Talking to young Nepali men in Dharan who registered with one of the local Gurkha recruitment training centres. They are in their English class and practicing their language skills as I ask them questions.

Becoming a Gurkha is rooted in a long tradition in Nepal of over 200 years of military service with the British (and Indian) armies.  If successful, these men have a chance to significantly uplift their families out of poverty and substantially increase the material possibilities for themselves and their local communities.  The stake are very high.

What I found striking when talking to these very young men is that their desire to be a Gurkha was not for general militarised imaginings of army life. In fact, most did not have any detailed understanding of what the day-to-day military life would be like. Instead, they repeated told me they wanted to be Gurkhas for the life opportunities being located in Britain (and Singapore) could offer them and their families. Recruitment into the British and Indian Armies and Singaporean Police as Gurkhas is still very much a man’s journey.

a photo of young Nepali women who successfully completed preparation training with a Gurkha training centre in Pokhara

In 2007 the British army did trial a pilot programme designed to encourage Nepali women to try out.  However this initiative was abandoned and, after talking to numerous stakeholders in Nepal, no official explanation was given. This was particularly disappointing to the many women who had trained for months in preparation for this opportunity that historically has only been open to men.

one manpower company out of the currently 841 registered companies who operate in Nepal. Not all provide opportunities to work in foreign security.

Of course foreign service with the British and Indian Armies and the Singaporean police are just one route out of poverty and increasingly material status. Nepali men (and now sometimes women) are venturing into foreign security work in the unarmed security industry. The pathway to this security work is through manpower providers. These providers act as the gatekeepers for foreign security companies accessing Nepali labour. To the left is an image of one such manpower company’s office, who recruits into Saudi and Qatar. Nepali unarmed security workforces generally travel to Malaysia, Qatar, UAE and Saudi for security work.

- Instruction A -
Translate this sentence from the text on Gurkha recruitment into Spanish: "The pathway to this security work is through manpower providers."
- Instruction B -
Does each statement agree with the text on Gurkha recruitment? (i) The British army's 2007 pilot program for Nepali women was later abandoned. (ii) Most of the young men had a detailed understanding of day-to-day military life. (iii) Every manpower company registered in Nepal offers work in foreign security. Answer yes or no for each, quoting the words of the text that decide it.
- Instruction C -
Reproduce word for word the stretch of the text on Gurkha recruitment from "Of course foreign" through "for security work.".

- Recorded data -
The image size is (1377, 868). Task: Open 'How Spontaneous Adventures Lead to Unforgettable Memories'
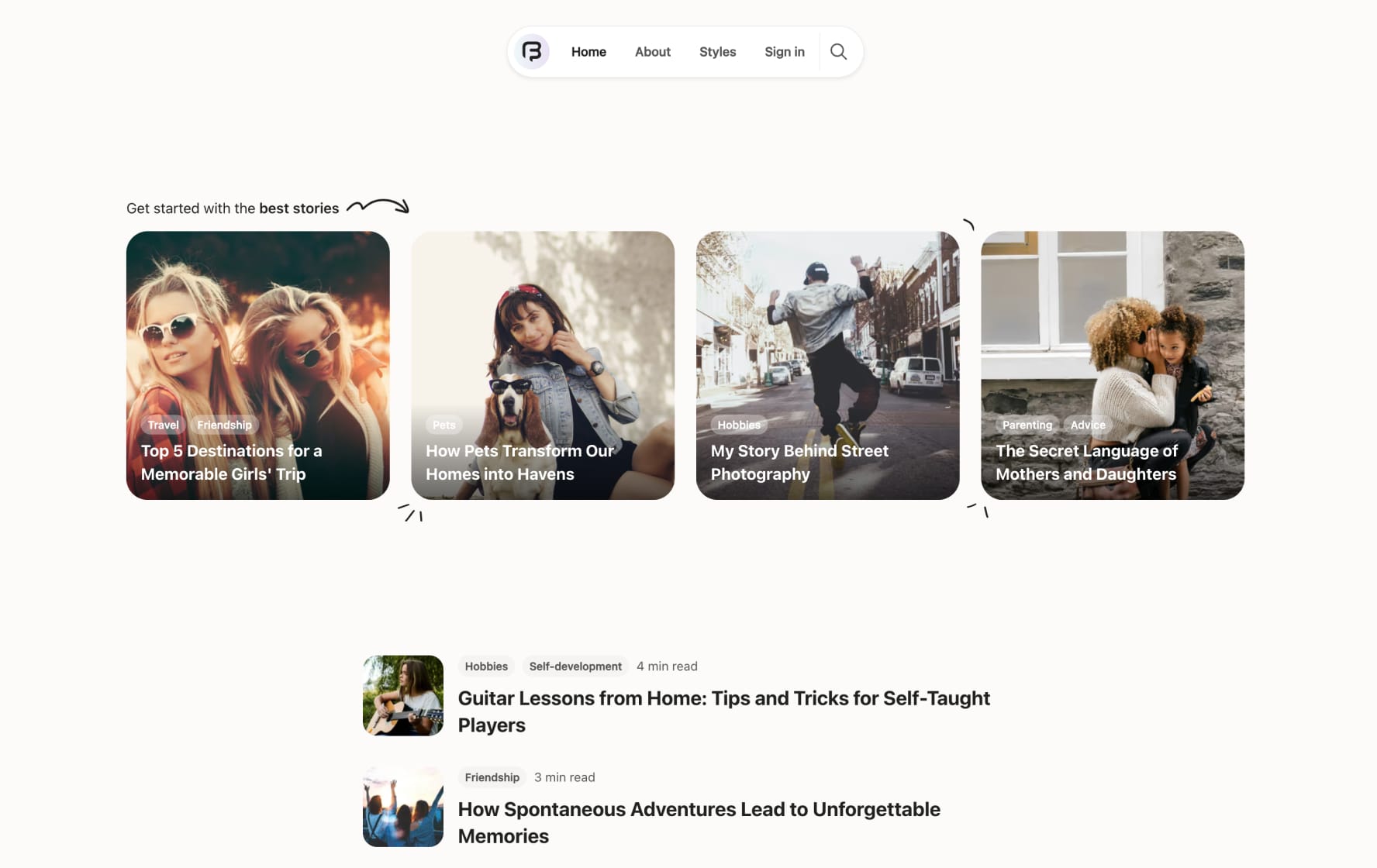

- Exercise response A -
El camino hacia este trabajo de seguridad pasa por los proveedores de mano de obra.

- Exercise response B -
(i) Yes: "However this initiative was abandoned"
(ii) No: "most did not have any detailed understanding of what the day-to-day military life would be like"
(iii) No: "Not all provide opportunities to work in foreign security."

- Exercise response C -
Of course foreign service with the British and Indian Armies and the Singaporean police are just one route out of poverty and increasingly material status. Nepali men (and now sometimes women) are venturing into foreign security work in the unarmed security industry. The pathway to this security work is through manpower providers. These providers act as the gatekeepers for foreign security companies accessing Nepali labour. To the left is an image of one such manpower company’s office, who recruits into Saudi and Qatar. Nepali unarmed security workforces generally travel to Malaysia, Qatar, UAE and Saudi for security work.